** DOCUMENT SECTION follows **

Tomko began taping the Arena bouts to be dropped into the Minneapolis AWA tapes, to ensure required Canadian content rules were met. Thus began Okerlund’s additional role doing play-by-play on many of those cards, which allowed his dramatic flourishes to be appreciated in a different, long-form setting. There were times that AWA studio match voice Rodger Kent came up to do the play by play, but the difference was stark. He was excitable, but not exciting anymore. Gene was.

(It appears his first cross-Canada broadcast of his work was not on a WWF program, but rather when Tomko bought into the Vancouver promotion and used the tapes of Arena openers to build up undercard journeyman that were to be his new stars on the west coast. Only Gene Okerlund could make Dave Kochen vs Puppy Dog Peloquin sound like a main event match.)

As Okerlund praised the sportsmanlike efforts of the rising handsome High Flyers tag team (Gagne’s son Greg and Jumpin’ Jim Brunzell) from the previous card — “man oh man alive, talk about your action!” — he would sternly hold the sneering World Heavyweight Champion Nick Bockwinkel and his manager Bobby “The Brain” Heenan to account, springing surprise challengers and “Wally! Wally Karbo!” matchmaker stipulations on them and proclaim “we’re outta time!!” cutting off their protests of a conspiracy. The straight and punch lines reeled off with Heenan, The Crusher, and Baron Von Raschke were repeated on schoolyards and lunchrooms for years after.

** End of DOCUMENT SECTION **
** RECORDS follows **

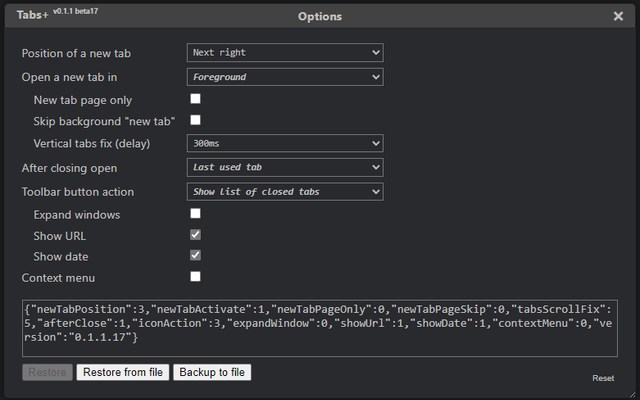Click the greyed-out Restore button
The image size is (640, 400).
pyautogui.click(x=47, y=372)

** End of RECORDS **
** RECORDS follows **

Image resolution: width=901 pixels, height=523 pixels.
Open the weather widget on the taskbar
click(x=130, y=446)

** End of RECORDS **
** RECORDS follows **

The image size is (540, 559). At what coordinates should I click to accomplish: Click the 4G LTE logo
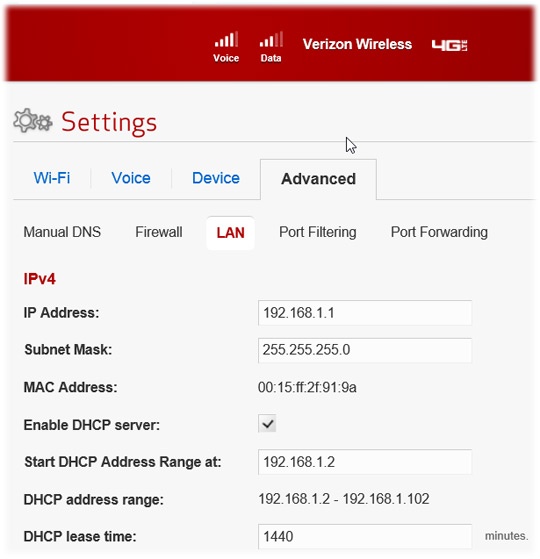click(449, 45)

** End of RECORDS **

**WHAT NEEDS TO BE DONE**
After the items, rewrite the Gene Okerlund wrestling passage from "(It appears his" to "main event match.)", inclusive, and swap "Vancouver" for "Calgary".

**ANSWER SECTION**
(It appears his first cross-Canada broadcast of his work was not on a WWF program, but rather when Tomko bought into the Calgary promotion and used the tapes of Arena openers to build up undercard journeyman that were to be his new stars on the west coast. Only Gene Okerlund could make Dave Kochen vs Puppy Dog Peloquin sound like a main event match.)